In a consolidated action to recover damages for medical malpractice, etc., the defendants Norman M. Brust and Pension Committee-Joint Industrial Board of the Electrical Industry Medical Department separately appeal from so much of an order of the Supreme Court, Queens County (Weiss, J.), dated January 3, 2000, as granted that branch of the plaintiffs’ motion which was to vacate so much of a prior order of the same court dated June 7, 1999, as dismissed the action insofar as asserted against them pursuant to CPLR 3216.
Ordered that the order is reversed insofar as appealed from, on the law, with one bill of costs, that branch of the motion is denied, so much of the order dated June 7, 1999, as dismissed the action pursuant to CPLR 3216 insofar as asserted against the appellants is reinstated, and the action against the remaining defendant is severed.

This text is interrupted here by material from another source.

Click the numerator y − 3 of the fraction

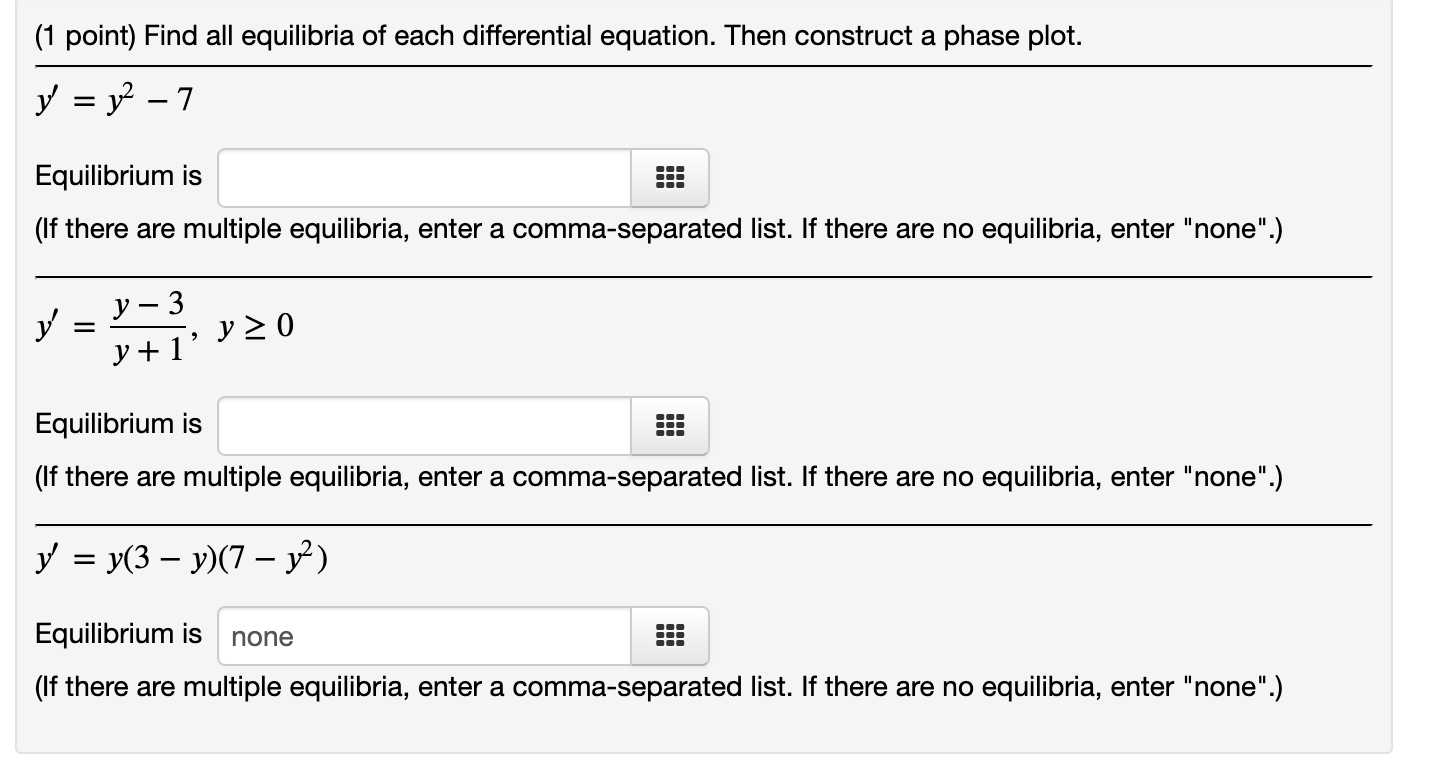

It is well established that once a plaintiff is served with a 90-day notice pursuant to CPLR 3216, it is incumbent on the plaintiff to comply with the notice by timely filing a note of issue or moving for an extension of time within which to comply. If the plaintiff fails to do so, to avoid the sanction of dismissal the plaintiff is required to demonstrate a justifiable excuse for the delay in properly responding to the 90-day notice, and a meritorious cause of action (see, Timko v Loreto, 263 AD2d 480; Safina v Queens-Long Is. Med. Group, 238 AD2d 395; Longacre Corp. v Better Hosp. Equip. Corp., 228 AD2d 653).
In this case, the Supreme Court issued a 90-day notice pursuant to CPLR 3216 at a compliance conference. When the plaintiffs failed to comply with the notice or move for an extension, the Supreme Court issued an order dated June 7, 1999, dismissing the action. The plaintiffs thereafter moved to vacate that order. However, we find that the plaintiffs failed to demonstrate that they had a meritorious cause of action. An unsigned and redacted physician’s affidavit is insufficient to demonstrate the merits of a medical malpractice action (see, Gourdet v Hershfeld, 277 AD2d 422; Fuller v Tae Kwon, 259 AD2d 662; Marano v Mercy Hosp., 241 AD2d 48). There is no evidence that an unredacted affidavit was submitted for in camera inspection by the Supreme Court. Thus, the Supreme Court erred in vacating the prior order.
*463The plaintiffs’ remaining contentions concerning the validity of the 90-day notice are without merit (see, Safina v Queens-Long Is. Med. Group, supra; Balancio v American Opt. Corp., 66 NY2d 750). O’Brien, J. P., Sullivan and Schmidt, JJ., concur.